Gas and solids mixing in a turbulent fluidized bed

Abstract Gas and solids mixing characteristics in the bubbling and turbulent regimes of a gas‐solid fluidized bed are examined using helium and phosphor tracer techniques to obtain the gas and solids dispersion coefficients, respectively. The real time, quasi‐3‐D flow behavior is qualified and quantified by the electrical capacitance tomography (ECT) technique. The mixing behavior varies significantly with the flow regimes. As the gas velocity increases, axial and radial gas dispersion coefficients increase in the bubbling regime, reach a peak at U c , the transition velocity from the bubbling to turbulent regimes, and then decrease.
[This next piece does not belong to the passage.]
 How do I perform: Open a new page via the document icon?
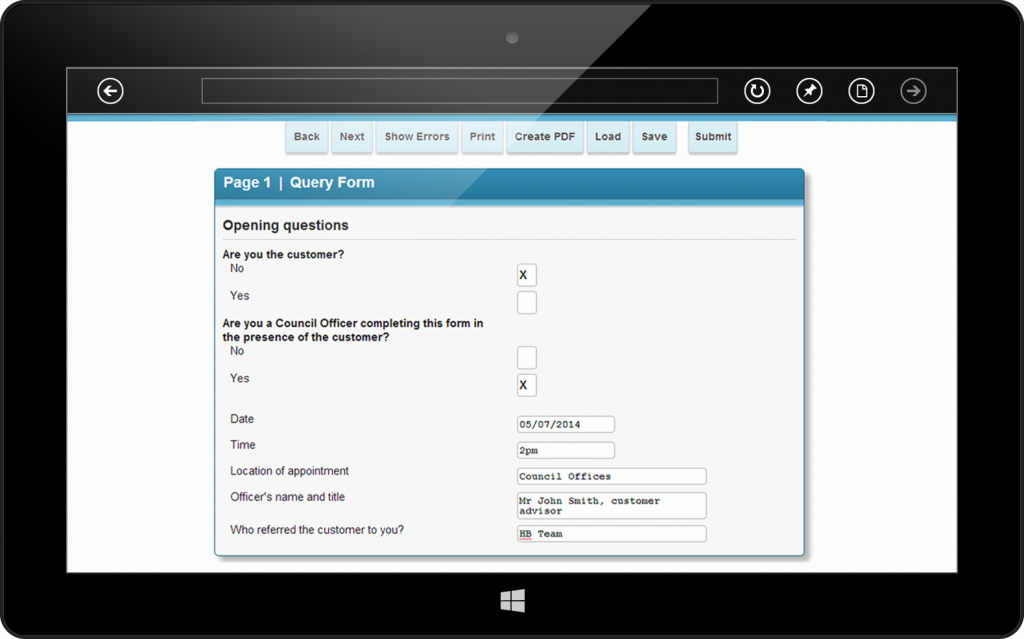pyautogui.click(x=861, y=91)
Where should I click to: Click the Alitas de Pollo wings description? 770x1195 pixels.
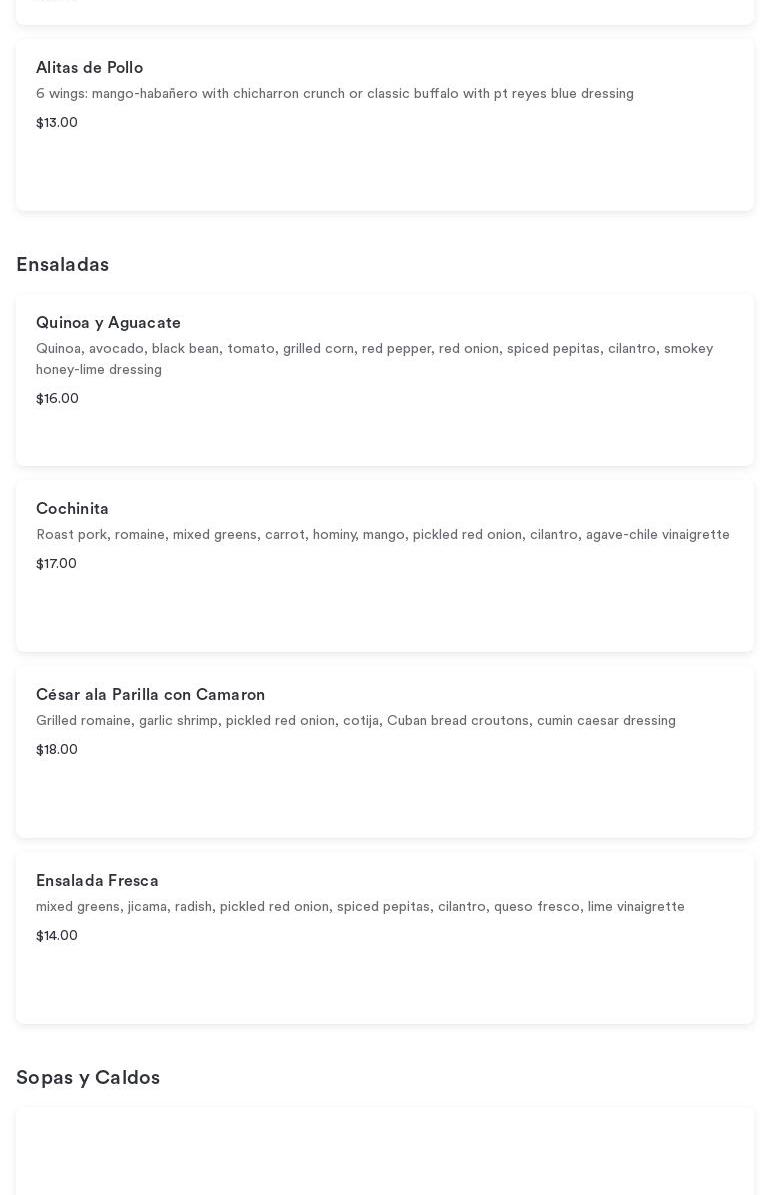click(x=335, y=94)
In contrast, as the gas velocity increases, axial and radial solids dispersion coefficients increase in the bubbling regime and continuously increase through U c to the turbulent regime. Temperature and pressure have little effect on the gas and solids mixing behavior. A small quantity of fine particles is noted to drastically affect the gas and solids mixing behavior in the turbulent fluidized bed. The axial and radial dispersion coefficients of gas and solids reach their maximum when the fines content is about 15%. The ECT measurements illustrate the effect of adding fines on the flow behavior in the bed. A small quantity of fine particles disintegrate the bubble/void phase, significantly modifying bubble/void‐ and emulsion‐phase mixing behavior.